Pour les sanctions, plusieurs choix possibles. Reste une question : que doit-il advenir de la place des pédophiles au sein de l'Eglise ? Le Droit canonique "sanctionne expressément" un évêque auteur de pédophilie. Mais quelle sanction ? "Au besoin (sic)" cela peut se traduire par "le renvoi de l'état clérical", peut-on lire. En clair, un prêtre accusé d'agression sexuelle peut perdre ses prérogatives de prêtre (l'administration des sacrements notamment), comme s'il était licencié de la hiérarchie de l'Eglise. Mais qui décide ? Un évêque (supérieur hiérarchique du prêtre) peut décider de lui-même de suspendre momentanément les fonctions du prêtre soupçonné. Ensuite, c'est à la Congrégation de la doctrine de la foi, basée au Vatican, de trancher : soit elle décide elle-même d'un jugement, soit elle renvoie la décision à l'évêque de tutelle du prêtre. Et dans ce cas, l'Eglise conseille à l'évêque de se baser sur la justice du pays : si le prêtre accusé est condamné, il perd son état clérical.
ET DANS LES FAITS, CA A DONNE QUOI ?
Il y a bien des résultats concrets. Le cardinal Barbarin affirme d'ailleurs avoir agi ainsi, soulignant qu'il a suspendu deux prêtres, en 2007 et 2014, tout de suite après les soupçons portés contre eux. On peut également citer le cas de Mgr Albert-Marie de Monléon, évêque de Meaux, qui s'est porté partie civile dans le procès d'un prêtre de son diocèse accusé d'atteinte sexuelle sur un jeune garçon, en 2007. On peut encore évoquer le cas de l'archevêque de Rouen, Mgr Jean-Charles Descubes, qui a suspendu de leurs fonctions deux prêtres de son diocèse en 2010. Depuis les années 2000, d'ailleurs, les affaires semblent sortir au grand jour : en 2010, il y avait, selon une enquête de la Conférence des évêques de France, 51 prêtres mis en examen pour des faits liés à la pédophilie et neuf en prison. Il y en avait également 45 ayant déjà effectué une peine. Des chiffres (certes difficilement vérifiables) qui tendent à montrer le progrès qui a été fait : avant les années 2000, les affaires qui sortaient au grand jour et aboutissaient à une condamnation étaient rarissimes.

Enregistrements pour retrouver les items affichés
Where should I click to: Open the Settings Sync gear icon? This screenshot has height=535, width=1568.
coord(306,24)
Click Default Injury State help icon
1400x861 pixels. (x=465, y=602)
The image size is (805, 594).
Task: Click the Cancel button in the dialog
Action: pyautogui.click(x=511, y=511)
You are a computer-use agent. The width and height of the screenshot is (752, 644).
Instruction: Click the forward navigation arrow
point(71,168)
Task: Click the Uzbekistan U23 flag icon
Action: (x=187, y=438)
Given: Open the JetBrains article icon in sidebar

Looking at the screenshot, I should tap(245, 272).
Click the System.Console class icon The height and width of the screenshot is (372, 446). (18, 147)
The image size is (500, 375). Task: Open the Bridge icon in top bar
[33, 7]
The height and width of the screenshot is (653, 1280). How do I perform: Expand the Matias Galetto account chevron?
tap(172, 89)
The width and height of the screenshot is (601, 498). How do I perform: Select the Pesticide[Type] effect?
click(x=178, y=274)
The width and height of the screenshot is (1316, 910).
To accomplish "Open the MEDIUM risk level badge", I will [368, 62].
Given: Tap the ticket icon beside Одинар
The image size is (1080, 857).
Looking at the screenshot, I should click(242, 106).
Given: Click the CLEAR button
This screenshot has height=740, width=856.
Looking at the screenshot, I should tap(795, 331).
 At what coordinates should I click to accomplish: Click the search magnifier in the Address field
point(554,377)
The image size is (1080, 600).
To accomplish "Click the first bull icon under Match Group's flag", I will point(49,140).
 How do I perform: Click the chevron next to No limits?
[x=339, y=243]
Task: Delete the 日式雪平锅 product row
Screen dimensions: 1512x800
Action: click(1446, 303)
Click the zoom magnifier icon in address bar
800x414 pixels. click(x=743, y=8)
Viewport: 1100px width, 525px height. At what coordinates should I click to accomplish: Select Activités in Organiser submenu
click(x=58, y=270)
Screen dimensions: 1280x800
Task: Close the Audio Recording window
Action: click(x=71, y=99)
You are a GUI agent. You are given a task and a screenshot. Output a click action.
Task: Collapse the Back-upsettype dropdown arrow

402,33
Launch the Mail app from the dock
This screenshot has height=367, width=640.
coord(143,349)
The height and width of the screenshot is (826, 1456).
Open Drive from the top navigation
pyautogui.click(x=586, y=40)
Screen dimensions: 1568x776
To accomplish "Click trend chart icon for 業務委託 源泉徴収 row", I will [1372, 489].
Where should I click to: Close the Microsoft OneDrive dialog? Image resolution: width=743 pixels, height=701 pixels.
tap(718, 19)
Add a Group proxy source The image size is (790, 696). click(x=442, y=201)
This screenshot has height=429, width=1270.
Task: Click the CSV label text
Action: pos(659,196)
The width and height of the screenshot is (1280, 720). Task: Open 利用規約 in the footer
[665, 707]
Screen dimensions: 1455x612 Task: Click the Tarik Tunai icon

Consigne – Poursuivez le texte sur les sanctions de l'Église envers les prêtres pédophiles, en reprenant juste après sa dernière phrase.

Résultat attendu –
Vers d'autres affaires ? Difficile, toutefois, de mesurer précisément l'efficacité de l'Eglise dans la lutte contre la pédophilie. La médiatisation croissante des affaires explique aussi le fait que les langues se délient depuis les années 2000. En outre, l'épiscopat français n'en a peut-être pas fini. Créé seulement en décembre dernier, l'association de soutien aux victimes La Parole libérée assure déjà avoir retrouvé au moins cinquante victimes du père Preynat. Les abus de ce dernier auraient certes été commis entre 1971 et 1991. Mais le cardinal Barbarin, accusé d'avoir été au courant dès 2006, ne l'a pas sanctionné.
"L'Eglise catholique française a vraiment essayé de mettre en place la prévention, la fin de l'omerta, de ne plus cacher les actes pédophiles, les porter en justice si nécessaire, etc", explique le sociologue des religions Jean-Louis Schlegel, cité par FranceTVInfo. "Mais ce qui n'a pas été suffisamment fait, c'est la prise en charge et l'écoute des victimes. Or ces victimes jugent insupportable de voir, des années plus tard, resurgir le prêtre qui les a violentées, auquel l’Eglise a confié une fonction, 'un ministère', comme on dit dans l'Eglise catholique", poursuit le spécialiste, qui n'exclut pas que d'autres affaires resurgissent bientôt.
ET MAINTENANT ?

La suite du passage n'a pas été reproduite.